The two Africans had been baptized with great ceremony; they were
habited in white from head to foot, to signify the purity of their
regenerated souls. My turn came a month after; for all this time was
thought necessary by the directors, that they might have the honor
of a difficult conversion, and every dogma of their faith was
recapitulated, in order to triumph the more completely over my new
docility.
At length, sufficiently instructed and disposed to the will of my
masters, I was led in procession to the metropolitan church of St.
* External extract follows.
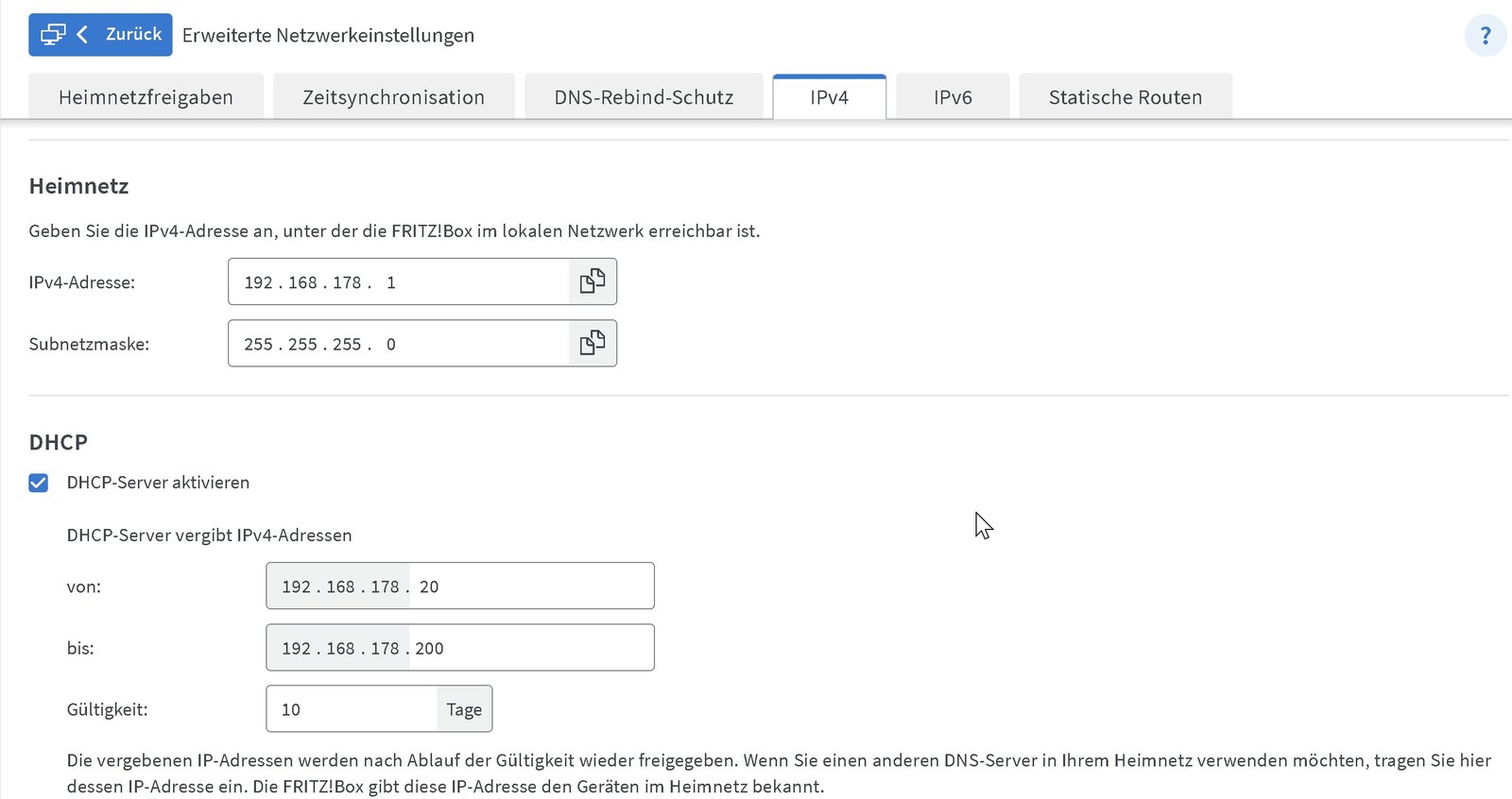Edit the DHCP 'von' start address field
Screen dimensions: 1512x799
click(460, 586)
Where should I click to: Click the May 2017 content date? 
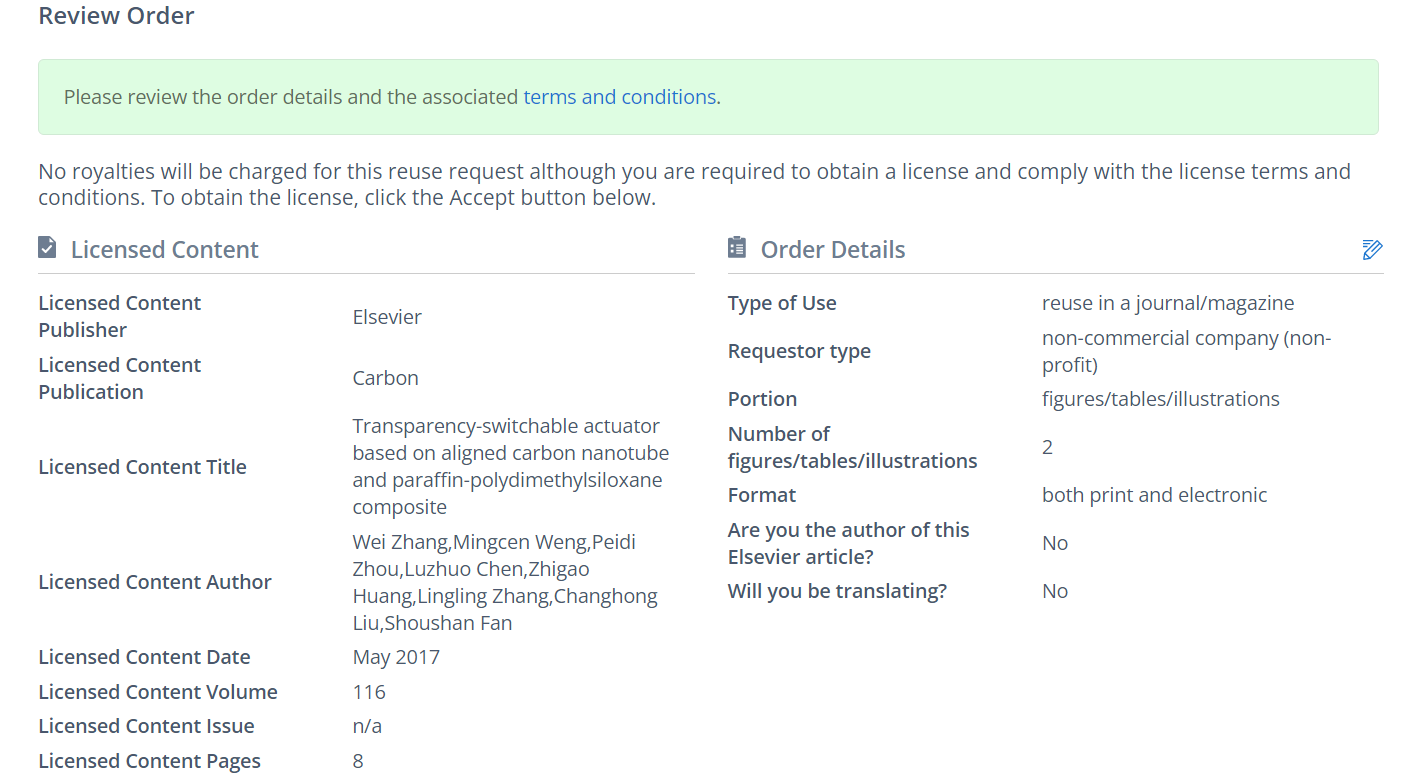click(x=396, y=657)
John, to make a solemn abjuration, and undergo a ceremony made use
of on these occasions, which, though not baptism, is very similar, and
serves to persuade the people that Protestants are not Christians. I
was clothed in a kind of gray robe, decorated with white Brandenburgs.
Two men, one behind, the other before me, carried copper basins
which they kept striking with a key, and in which those who were
charitably disposed put their alms, according as they found themselves
influenced by religion or good will for the new convert; in a word,
nothing of Catholic pageantry was omitted that could render the
solemnity edifying to the populace, or humiliating to me. The white
dress might have been serviceable, but as I had not the honor to be
either Moor or Jew, they did not think fit to compliment me with it.